» Exercise description
Copy the data word for word, from the line containing "The height and" through the end of the data, leaving out the pictures.

::: Data for this task

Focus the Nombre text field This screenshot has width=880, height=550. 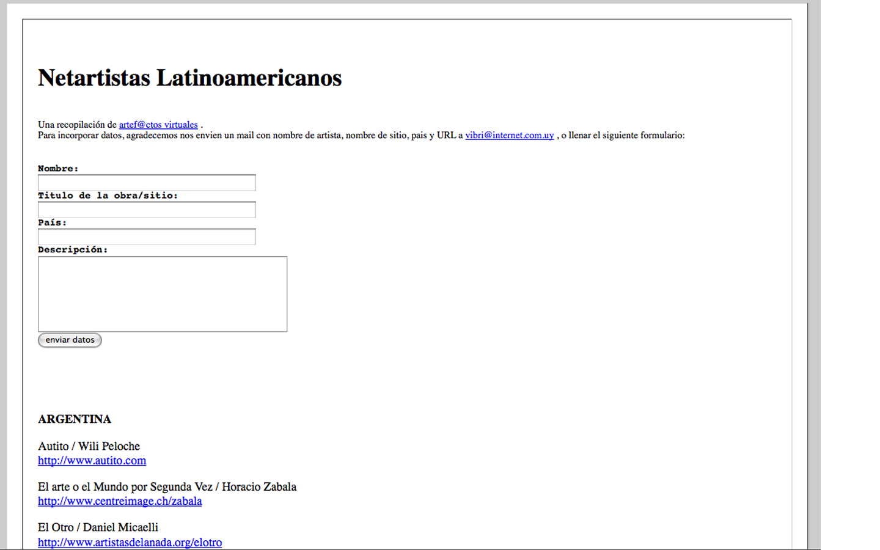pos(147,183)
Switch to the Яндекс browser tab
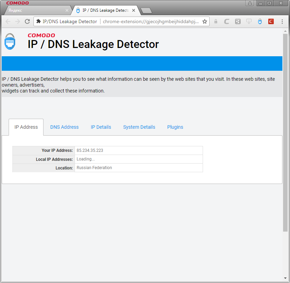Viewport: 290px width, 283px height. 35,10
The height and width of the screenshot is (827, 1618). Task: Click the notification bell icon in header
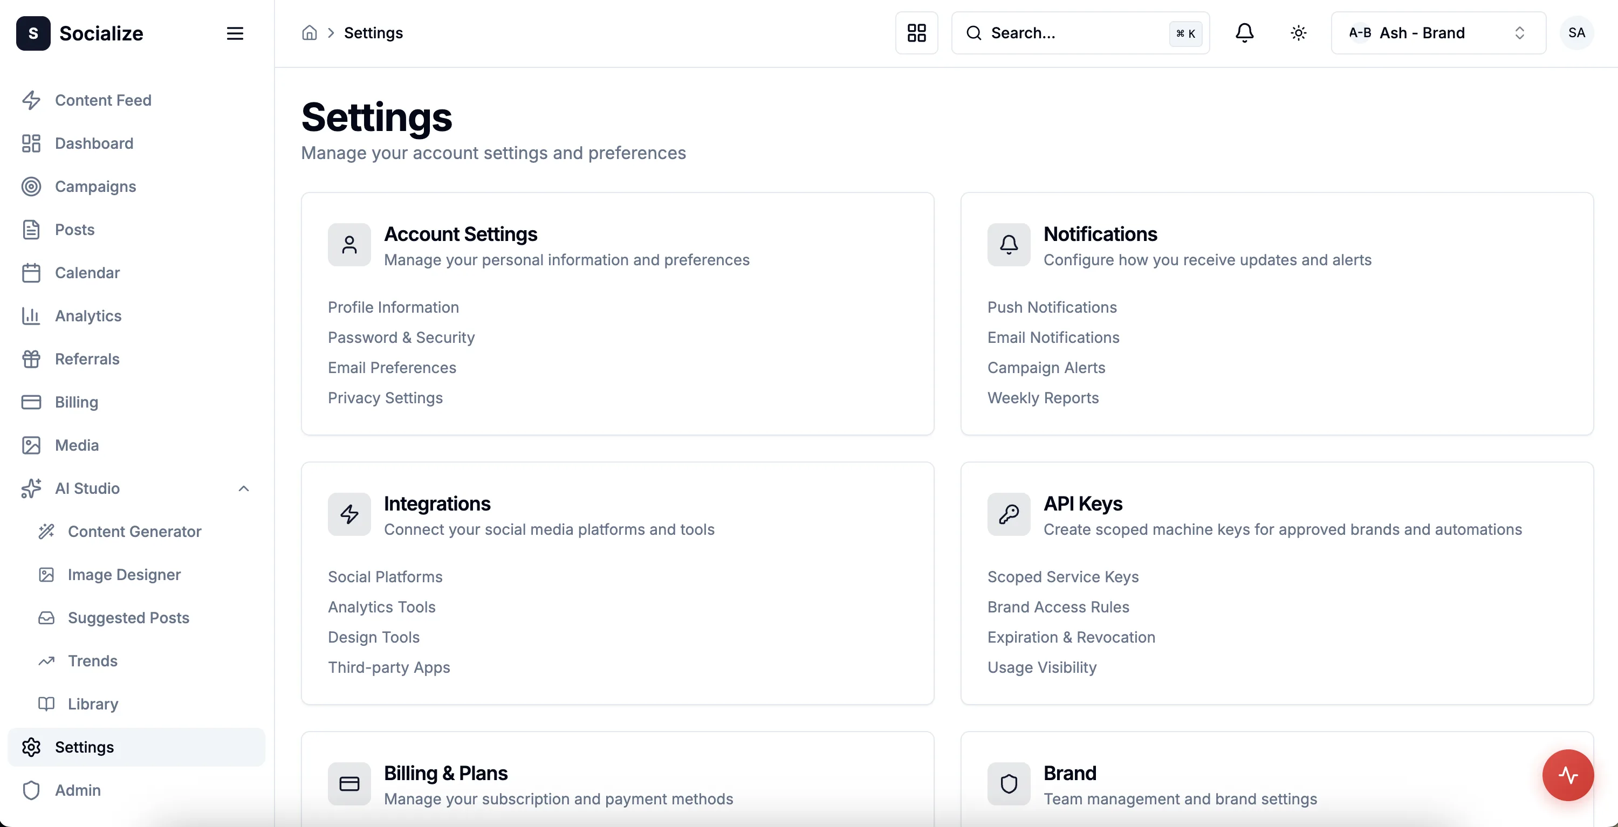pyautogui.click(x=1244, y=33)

::::::

» Exercise solution
The height and width of the screenshot is (827, 1618). Task: Click the notification bell icon in header
pyautogui.click(x=1244, y=33)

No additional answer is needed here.